§ **VERIFIQUE SUA COMPREENSÃO**:
[a] Liste os critérios que, segundo o texto sobre indenizações por acidentes do trabalho, o julgador deve levar em conta para arbitrar o valor da indenização.
[b] Diga se cada afirmação concorda com o texto sobre indenizações por acidentes do trabalho e cite as palavras do texto que decidem: (i) Sebastião Oliveira considera a resposta simples. (ii) Os Tribunais Superiores evitam valores de indenização módicos ou excessivamente elevados. (iii) A Recomendação do TST propõe tramitação prioritária para processos que envolvem acidentes do trabalho.
[c] Retome o texto sobre indenizações por acidentes do trabalho a partir do ponto em que ele termina.

§ **TEXTO DE ORIGEM**:
9. As indenizações pagas em processos decorrentes de decisões judiciais são financeiramente significativas? Seria necessário torná-las mais vultosas e, portanto, mais onerosas aos empresários para que eles garantissem a saúde do trabalhador no meio ambiente do trabalho?

Sebastião Oliveira: Esta resposta não é singela e depende da situação. Os casos graves necessitam de um valor considerável para alterar o comportamento do lesante renitente, dentro do espírito pedagógico e punitivo. Por outro lado, a indenização deve ser ponderada e exequível, porque tão importante quanto o valor da indenização é a sua efetividade. Daí o destaque que merece a Recomendação do TST para que os processos envolvendo acidentes do trabalho tenham tramitação prioritária para ensejar sem demora a execução da sentença. Tenho percebido que os Tribunais Superiores estão zelando para estabelecer valores de indenização que assegurem a devida compensação da vítima e a punição do infrator, fugindo dos extremos dos valores módicos ou excessivamente elevados.
De acordo com a gravidade da culpa, a intensidade do sofrimento da vítima, o padrão econômico do ofensor, as consequências dos danos causados deve o julgador arbitrar valores suficientes para compensar a vítima e punir pedagogicamente o infrator. O julgador terá que conjugar arte e técnica, coragem e sensatez, para encontrar a justa indenização, conforme as peculiaridades do caso concreto.

§ **DADOS FORNECIDOS**:
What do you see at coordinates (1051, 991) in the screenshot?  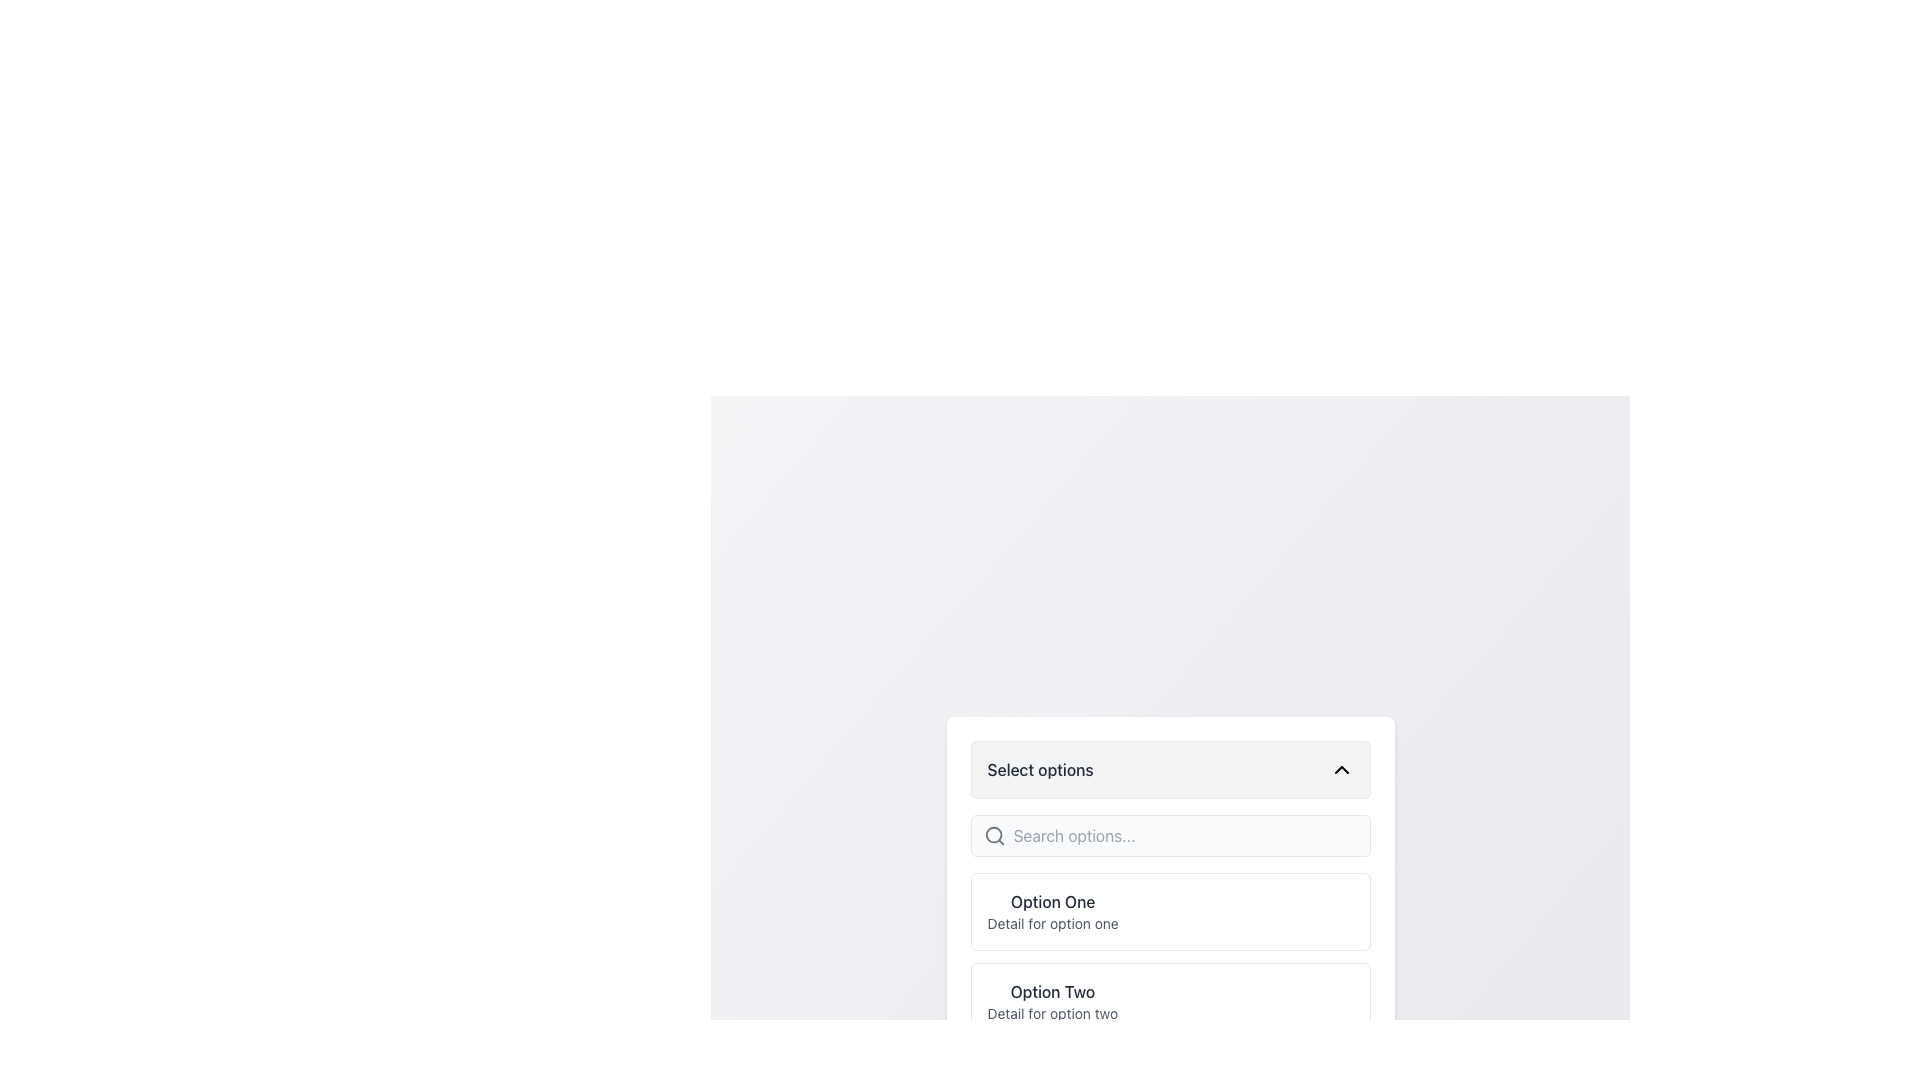 I see `the text label displaying 'Option Two', which is styled with a medium-weight font and dark gray color, positioned below the 'Option One' group` at bounding box center [1051, 991].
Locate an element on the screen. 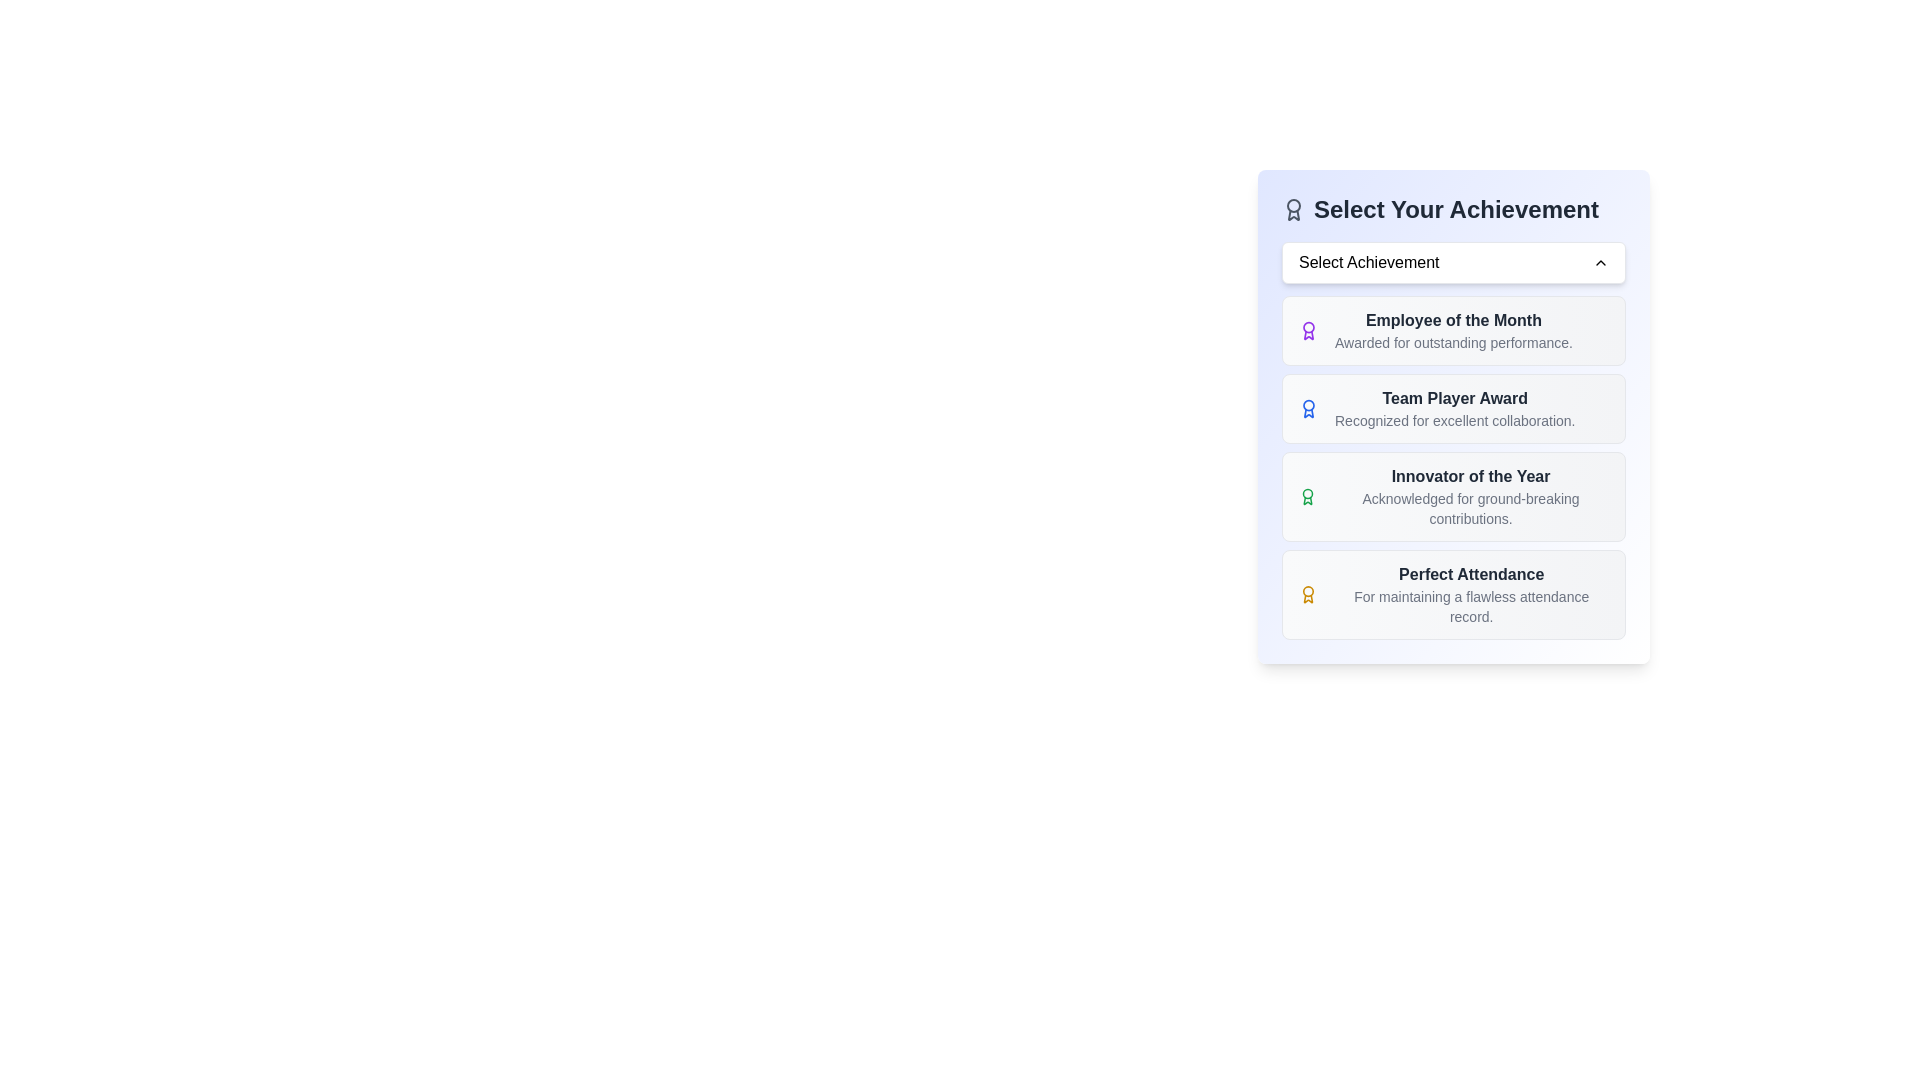 This screenshot has height=1080, width=1920. the text label reading 'Select Achievement' is located at coordinates (1368, 261).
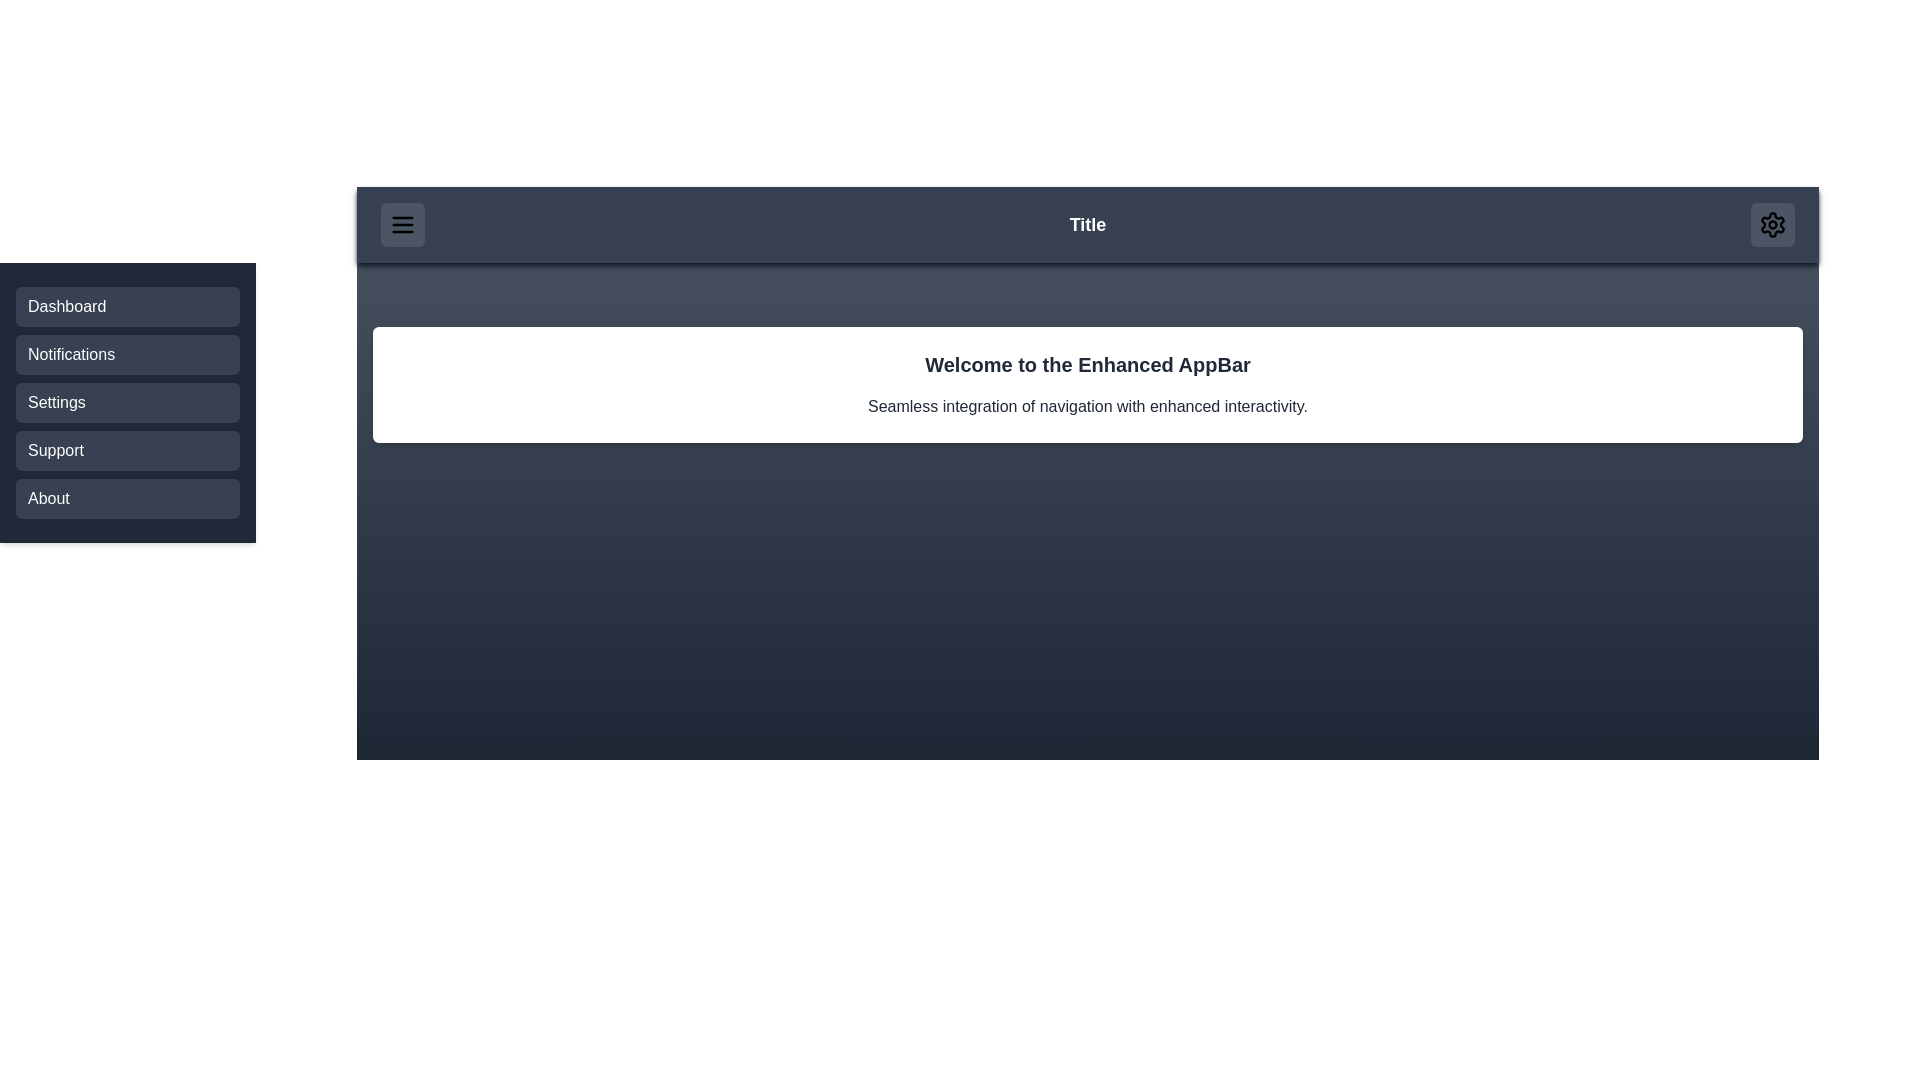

§ **RESPOSTAS DOS EXERCÍCIOS**:
[a] a gravidade da culpa; a intensidade do sofrimento da vítima; o padrão econômico do ofensor; as consequências dos danos causados

[b]
(i) Não: "Esta resposta não é singela e depende da situação."
(ii) Sim: "fugindo dos extremos dos valores módicos ou excessivamente elevados"
(iii) Sim: "para que os processos envolvendo acidentes do trabalho tenham tramitação prioritária"

[c]
Ademais, o valor da indenização deverá ser suficiente para que a direção da empresa repense a conduta e passe a atuar para evitar novas condenações. Nesse sentido devemos pensar também na implementação da reparação não patrimonial do dano moral, também chamada de reparação in natura do dano moral. Assim, em vez de fixar indenização pedagógica apenas em favor da vítima, poderíamos também condenar a empresa em obrigações de fazer de cunho moral, como, por exemplo: publicação de uma cartilha de prevenção de acidentes do trabalho ou de prevenção de assédio moral, publicação da sentença em jornal local de grande circulação, promoção de palestra de orientação no horário de trabalho, oferecimento de curso de prevenção custeado pela empresa aos trabalhadores etc. Assim, ficaria mais perceptível a função pedagógica da condenação.

10. Qual a importância do Programa Nacional de Prevenção de Acidentes de Trabalho instituído pelo TST, na redução do número de trabalhadores que se acidenta no exercício de suas atividades laborais?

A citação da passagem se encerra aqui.